– Джиму здесь нравилось, – сообщила миссис Брюер, прерывая мои размышления. Она налила мне стакан чаю, и я отхлебнула немного.
– Мы переехали из Мэриленда после его первого инфаркта, в конце 1970-х. Он просто не мог больше выносить весь этот стресс от судебных процессов. И мы перебрались сюда. Он сбросил сорок фунтов, и мы оба научились наслаждаться обычной жизнью.
Ее принятие смерти близкого человека и абсолютное спокойствие не укладывались в голове.
– Будете по нему скучать?
– Буду и не буду. Джим повсюду вокруг меня… здесь. В этом месте мы прожили с ним двадцать лет.
– Понимаю, – сказала я, хотя на самом деле не понимала, как она может не тосковать по мужу. Ее принятие смерти близкого человека и абсолютное спокойствие не укладывались в голове.
– После того как наши друзья и знакомые попрощаются с ним, я хочу кремировать тело и развеять прах над землей, которую он так любил… которая вернула ему и мне жизнь.
Я посмотрела на нее, ожидая продолжения. И она стала рассказывать.
– У нас были машины. Деньги. Одежда. Но вот в чем дело: тогда мы не осознавали, чего нам не хватает. Когда мы переехали в Орегон, то обнаружили то, что недоставало нашим отношениям. И здесь мы открыли для себя простые радости обычной неторопливой совместной жизни. Мы с Джимом создали мир, где деньги почти ничего не значат, а люди не названивают друг другу по делам в нерабочие часы.
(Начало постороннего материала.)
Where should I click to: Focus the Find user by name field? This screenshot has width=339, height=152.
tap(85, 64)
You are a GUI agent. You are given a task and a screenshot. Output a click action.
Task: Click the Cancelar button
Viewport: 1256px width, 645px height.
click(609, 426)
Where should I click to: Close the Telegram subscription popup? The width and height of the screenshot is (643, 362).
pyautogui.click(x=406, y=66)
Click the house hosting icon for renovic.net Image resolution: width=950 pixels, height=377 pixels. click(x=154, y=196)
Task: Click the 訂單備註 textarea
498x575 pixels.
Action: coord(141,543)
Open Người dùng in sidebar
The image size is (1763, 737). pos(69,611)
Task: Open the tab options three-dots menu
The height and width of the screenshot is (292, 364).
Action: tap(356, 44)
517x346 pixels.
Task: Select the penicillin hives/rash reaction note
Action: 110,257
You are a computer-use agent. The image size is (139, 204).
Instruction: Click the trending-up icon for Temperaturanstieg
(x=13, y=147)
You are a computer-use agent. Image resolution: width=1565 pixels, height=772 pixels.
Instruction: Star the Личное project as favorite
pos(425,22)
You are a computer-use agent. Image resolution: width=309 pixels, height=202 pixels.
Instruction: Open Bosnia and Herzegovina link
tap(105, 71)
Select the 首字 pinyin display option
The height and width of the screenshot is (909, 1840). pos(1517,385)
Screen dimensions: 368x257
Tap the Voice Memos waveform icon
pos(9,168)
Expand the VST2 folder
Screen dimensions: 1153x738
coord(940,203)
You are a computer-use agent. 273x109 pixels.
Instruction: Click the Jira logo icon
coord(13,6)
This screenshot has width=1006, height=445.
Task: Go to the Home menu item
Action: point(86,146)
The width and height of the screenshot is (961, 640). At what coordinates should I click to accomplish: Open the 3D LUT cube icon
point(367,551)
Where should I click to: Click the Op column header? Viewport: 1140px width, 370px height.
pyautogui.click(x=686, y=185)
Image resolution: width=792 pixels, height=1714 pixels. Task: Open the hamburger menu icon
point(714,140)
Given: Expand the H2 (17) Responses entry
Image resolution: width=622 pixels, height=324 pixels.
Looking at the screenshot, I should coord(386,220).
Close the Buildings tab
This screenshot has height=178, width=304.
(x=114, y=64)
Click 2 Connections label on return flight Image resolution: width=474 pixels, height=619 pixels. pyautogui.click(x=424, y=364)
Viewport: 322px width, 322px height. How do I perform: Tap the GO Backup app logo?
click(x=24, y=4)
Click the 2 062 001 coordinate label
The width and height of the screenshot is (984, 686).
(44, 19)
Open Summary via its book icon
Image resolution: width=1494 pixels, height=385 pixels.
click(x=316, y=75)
Глотнув еще холодного чая, я поняла, как она права насчет того, что действительно имеет значение. И с тех пор, когда Хауди Дуди докучал нам своими графиками, я представляла себе террасу миссис Брюер и погружалась в умиротворяющую красоту природы.
Рассказ предпринимателя
Смерть – это дело моей жизни. Я окружен ею целый день, сутки напролет. Но до того как умерла бабушка, я никогда не хоронил членов собственной семьи.
Когда она ушла, мои отношения со смертью стали иными: профессиональная отстраненность сменилась настоящей человеческой скорбью. Хоронить бабушку было необыкновенным и смиряющим опытом. И самое удивительное, что я сумел пройти испытание именно благодаря этой женщине.
Бабушка Болтушка помогала растить нас с сестрой и по-настоящему присутствовала в нашей жизни. Она проделывала все эти бабушкины штучки: разрешала не спать допоздна (и оставлять дорожки из конфетных фантиков на ее уютных ковриках), выдавала по доллару, который мы могли потратить, опять же, на сладости. Но она также делала вещи, смысл которых я постиг намного позже.
Она побуждала меня следовать за моими мечтами. Когда я заявил, что хочу стать похоронным директором, бабушка сказала: «Кенни, открой свое бюро. Я знаю, ты сможешь. Сделай что-то свое, и тебе не придется работать на других».
Я последовал ее совету, и теперь у меня собственный успешный бизнес.
Когда моей сестре было пять лет, она сказала о бабушке: «Она все время болтает, болтает, болтает…» И с тех пор бабушку стали называть Болтушкой. В ее речи присутствовал тот же акцент, что у Бланш из сериала «Золотые девочки»[9], только бабушка говорила более жестко. Манера речи соответствовала ее едкому юмору. Она перемещалась в элегантном танце от одного предмета разговора к следующему, не тратя времени на то, чтобы перевести дыхание. Ее «болтовня» никому не оставляла шансов вставить хотя бы слово.
Когда в похоронном бюро звонил телефон, и это была Бабушка Болтушка, я знал, что нужно выкроить в своем расписании примерно час. Я выслушивал, какая еда подавалась на обед в пансионате для престарелых, каких птиц она заметила утром, что натворили эти «мерзавцы республиканцы». И никогда она не упускала случая произнести фразу: «Кенни, я хочу, чтобы после моей смерти ты обо мне позаботился. Не перекладывай свою работу на какого-нибудь чужака. Обещаешь?» Эта тема всегда коробила меня, но, к счастью, бабушка быстро ее меняла.
Похороны члена семьи оставались для меня абстракцией. Друзья и соседи – да, но семья? Я знал, что Бабушка Болтушка всегда была со мной – и всегда будет.
А потом наступил день, когда я впервые осознал, что она не вечна. Мне позвонили из пансионата и сообщили, что бабушка в медицинском центре и быстро угасает.